Combining their powers, Jarak and Rena begin choking the Alphans to death so their compatriots in the ships above can claim their new home. They are interrupted when a battlecruiser belonging to their pursuers arrives and shoots down the other craft. Having lost their psychic grip on the Alphans, Jarak and Rena barricade themselves in Medical. Jarak requests political asylum, but his radio conversation with Koenig is cut short when the cruiser projects a beam of light at Alpha. Koenig and the others break in to find Sue tearfully cradling the newborn Jackie, with no trace of Jarak and Rena. Russell supposes they surrendered, but Koenig suspects they were taken by force.

== Production and broadcast ==
The story idea came from Gerry Anderson, Space: 1999s executive producer, who was inspired by the science fiction novel The Midwich Cuckoos. Originally written by Edward di Lorenzo, the script was heavily revised by series story consultant Christopher Penfold. The completed episode credits Penfold as the sole writer. In di Lorenzo's script, Jackie's mother's first name was Cynthia.

"Alpha Child" was filmed at Pinewood Studios between 5 and 22 July 1974. The infant Jackie was played by six-year-old Wayne Brooks from Stanmore. According to Anderson, more than 100 boys were considered for the role. The look of the alien battlecruiser was influenced by the design of Discovery 1 in the film 2001: A Space Odyssey (1968). The cruiser model reappeared in several later episodes of Space: 1999.

The episode first aired on 11 October 1975 in the United States. In the UK, it was first shown by Associated and Yorkshire Television on 16 October 1975.

== Reception ==
"Alpha Child" drew a mixed critical response. SciFiNow magazine gave the episode 4 out of 5, calling it "a surprising and twist-laden take on the 'star child' story" and "a genuinely pleasant surprise". John Kenneth Muir commented that the shots of the overgrown infant Jackie in his baby incubator are an "unforgettable image of terror". He praised the strong lighting of Jackie/Jarak's eyes, writing that it compellingly conveys the character's burgeoning psychic powers. However, he thought the episode was let down by the reveal of Jarak: "[T]he unexpected arrival of alien ships, the distraction of the space battles, and the unnecessary metamorphosis of Jackie into a grown man, all diminish the claustrophobic atmosphere of the story."

SFX magazine graded the episode "B-minus", commenting that it becomes "a bit so-so" once Jackie reaches adulthood. Video Watchdog regarded it as "the nadir" of Space: 1999s first series, stating that the story "starts off silly, then turns excruciatingly stupid with a particularly vapid denouement." DreamWatch Bulletin gave the episode 7 out of 10, calling it "average". The magazine remarked that Glover plays Jarak "as well as can be expected in a pair of silver shorts and a wig borrowed from I, Claudius." According to TV Zone, Glover's performance "raises the unimaginative script from the mundane."

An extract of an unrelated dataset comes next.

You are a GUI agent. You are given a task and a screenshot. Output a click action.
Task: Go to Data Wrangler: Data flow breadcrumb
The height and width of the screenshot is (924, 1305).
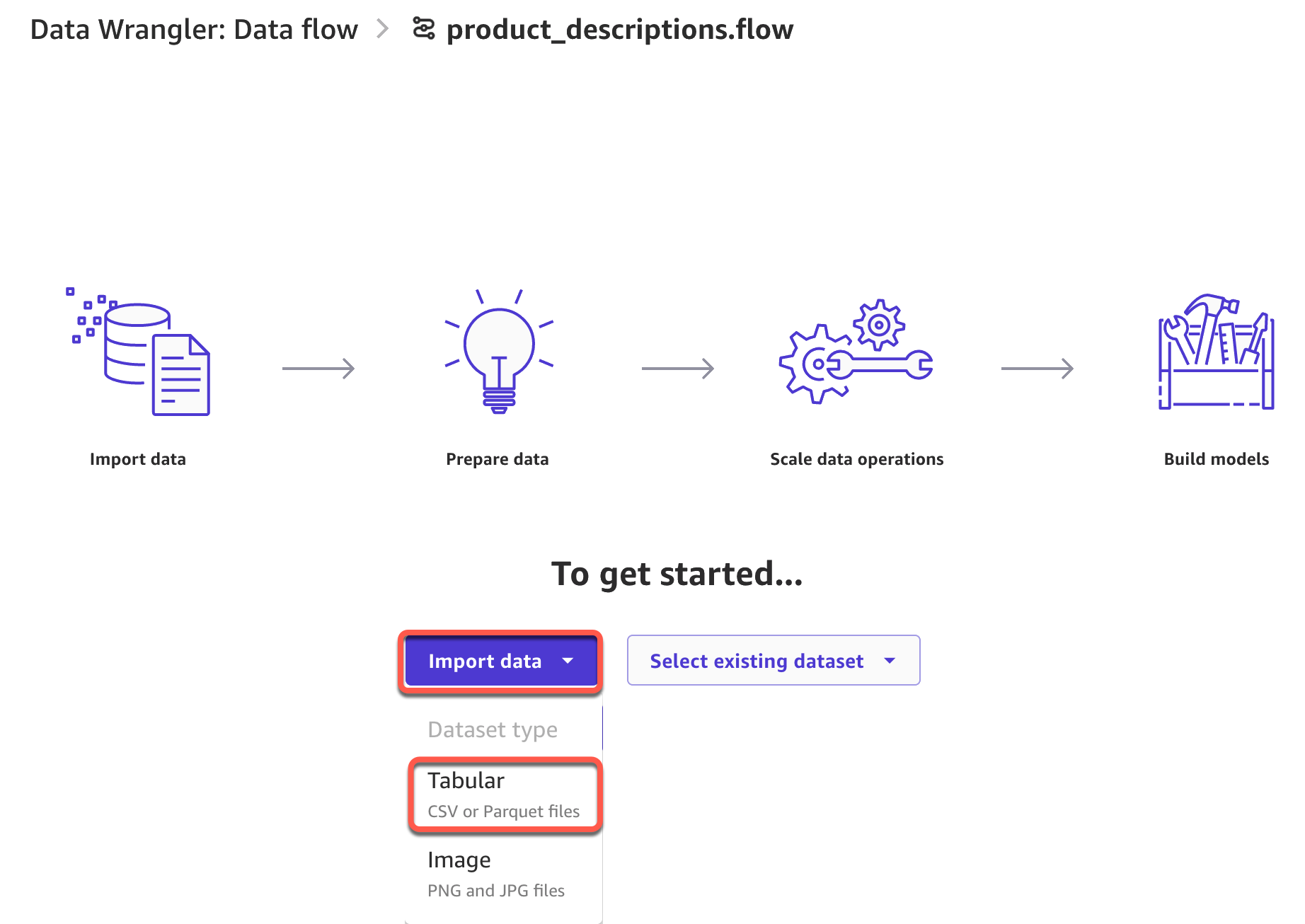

Muir compared Jackie to both Damien Thorn, the antichrist in the Omen films, and the parasitic aliens of Village of the Damned. He also noted plot similarities with Rosemary's Baby. DreamWatch Bulletin considered the premise like that of "The Child", a 1988 episode of Star Trek: The Next Generation in which Deanna Troi is impregnated by an alien force and shortly after gives birth to a son, who rapidly ages into an eight-year-old. Commentator David Scott argued that of the two episodes, "Alpha Child" provided "the better treatment" of an alien child story. Muir speculated that "Alpha Child" may have influenced the Star Trek episode, pointing out that the latter was originally devised for Star Trek: Phase II around 1976 or 1977, no more than one to two years after "Alpha Child" first aired.